As for me, I have never had much trouble meeting and interacting with people, but I have been commonly told one thing: that I don’t talk about myself much. I have been told this by five different people who have absolutely no similarities in their upbringings, backgrounds, our even their relationships with me, so I guess it’s a unanimous judgment of myself. I didn’t realize it myself for so long either. If I think about it, I have a set boundary for every person I meet. A safety net. A do-not-cross sign. It’s a boundary for the set amount of personal data that I can share with someone. I don’t do it consciously but it just happens. I think this applies to everyone to an extent, but I am told that I have a much higher threshold than everyone else. Sometimes that demarcation can stretch further over time and I’m able to have what I call a DMC (which stands for deep meaningful conversations), but most of the times I end up having perfunctory, shallow exchange that doesn’t involve connection on a personal level.

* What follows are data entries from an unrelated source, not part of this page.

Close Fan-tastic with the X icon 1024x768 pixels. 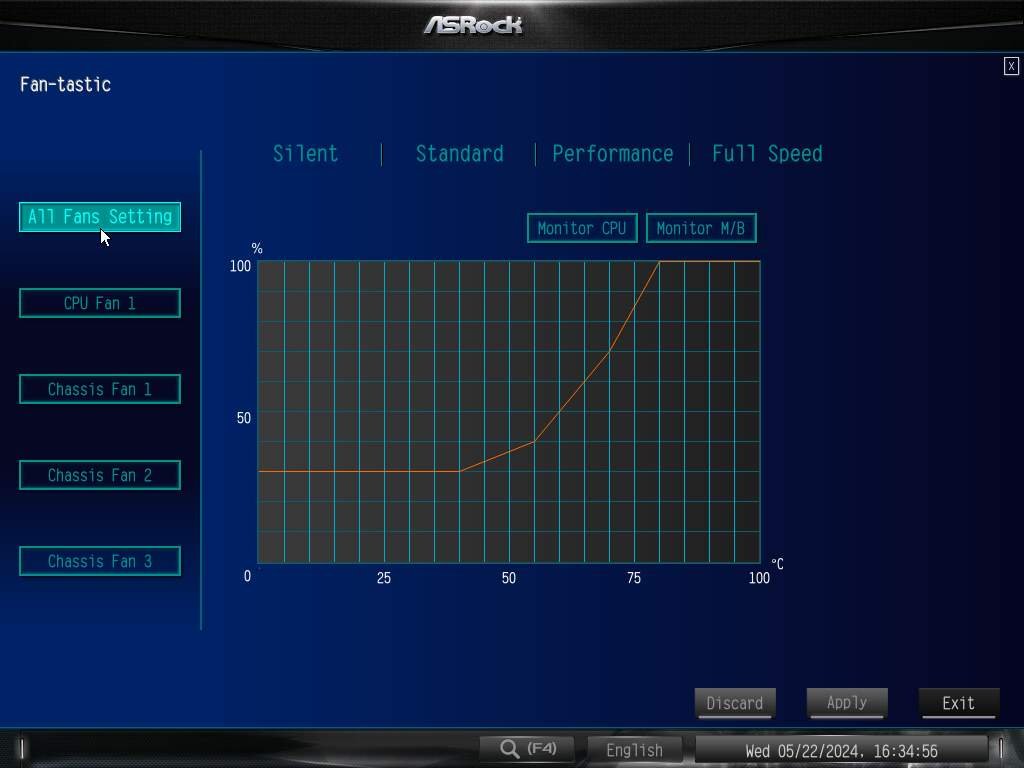(x=1011, y=66)
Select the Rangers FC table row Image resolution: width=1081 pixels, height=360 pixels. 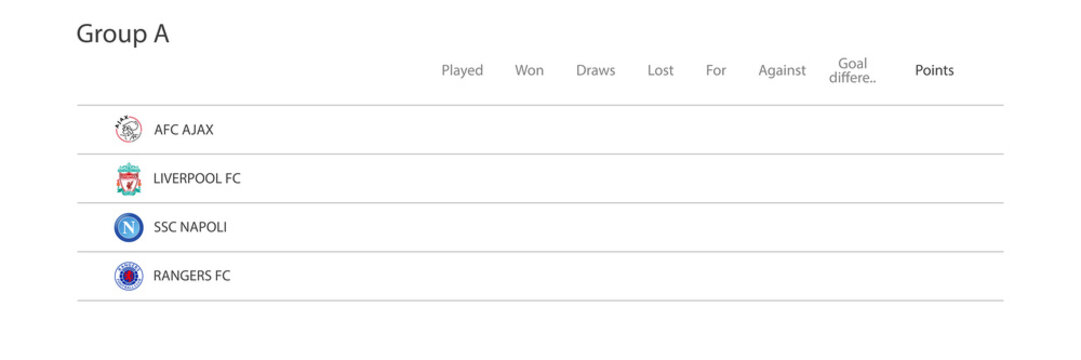tap(540, 276)
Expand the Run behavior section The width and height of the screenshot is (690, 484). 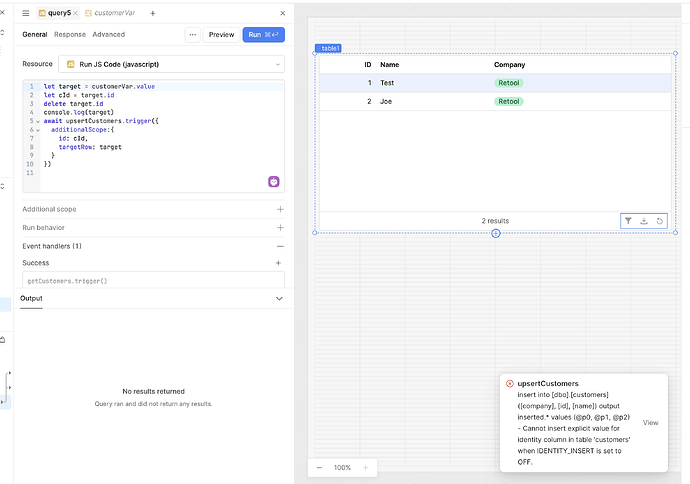(x=280, y=228)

That’s just one of the things I’ve been told. I have also been told that I frown a lot when I write, that I am a bad liar (this I have known for a while, I just can’t improvise), and that I am pretty transparent when it comes to emotions because they all just show up on my face. I think that’s great — not that the information I have gotten about myself is pleasant in nature — but that I am getting to know more about myself through the eyes of others. Because I thought I knew myself — the quirks, memories, and preferences — but it’s hard to know who I really am with just that. It is going to take years to meet different people and find new, previously unknown details about ourselves. I don’t want to be all corny, but maybe this whole senseless, arbitrary course of life is just a stretched-out process of knowing about ourselves. Maybe we’ll only know who we truly are minutes before we die. Will we have an objective, close-to-truth answer by then? We’ll never know. 

Despite this whole train of thought, the next time someone asks me, so Sophie, who are you? I’ll probably say I don’t know.

 

a small difference between fiction and real-life

Life November 7, 2019

Maybe it is just me, but I feel like a novel — specifically way someone writes and phrases things reflect so much about who they are as a person. It could be the way a writer uses a particular word over and over again. Or the way that he simply limits a visual description to a sentence-long summary. A writer’s way of writing means more than just stylistic means of delivering an idea. It is a peek into his thoughts and preferences. He could insist on overusing the same word in his works because he thinks that the word carries a symbolic meaning and wants to deliver a cause. Or maybe because he just likes that word. He could also reduce his descriptions to a minimum because sometimes the lack of language forces you to imagine beyond the spectrums of the sentence. It sometimes is true, though personally I like it otherwise.

As for myself, I like crafting the protagonist’s thought process very intricately. Like stream-of-consciousness kind of intricacy. Because very often I derive my ideas from my very surroundings and develop my characters based on the details I observe around me. For example, one of the characters of my recent novel enjoys watching volleyball games. I added that detail because my dad used to be in a volleyball team. From what I’ve heard he was very, very good at it. (And it made me happy that he noticed it while reading my novel) I give my characters attributes I happen to notice from reality and sometimes what I write feels so real that it feels as if I live in it. I end up projecting myself onto the character’s self, and speaking through the narrative persona.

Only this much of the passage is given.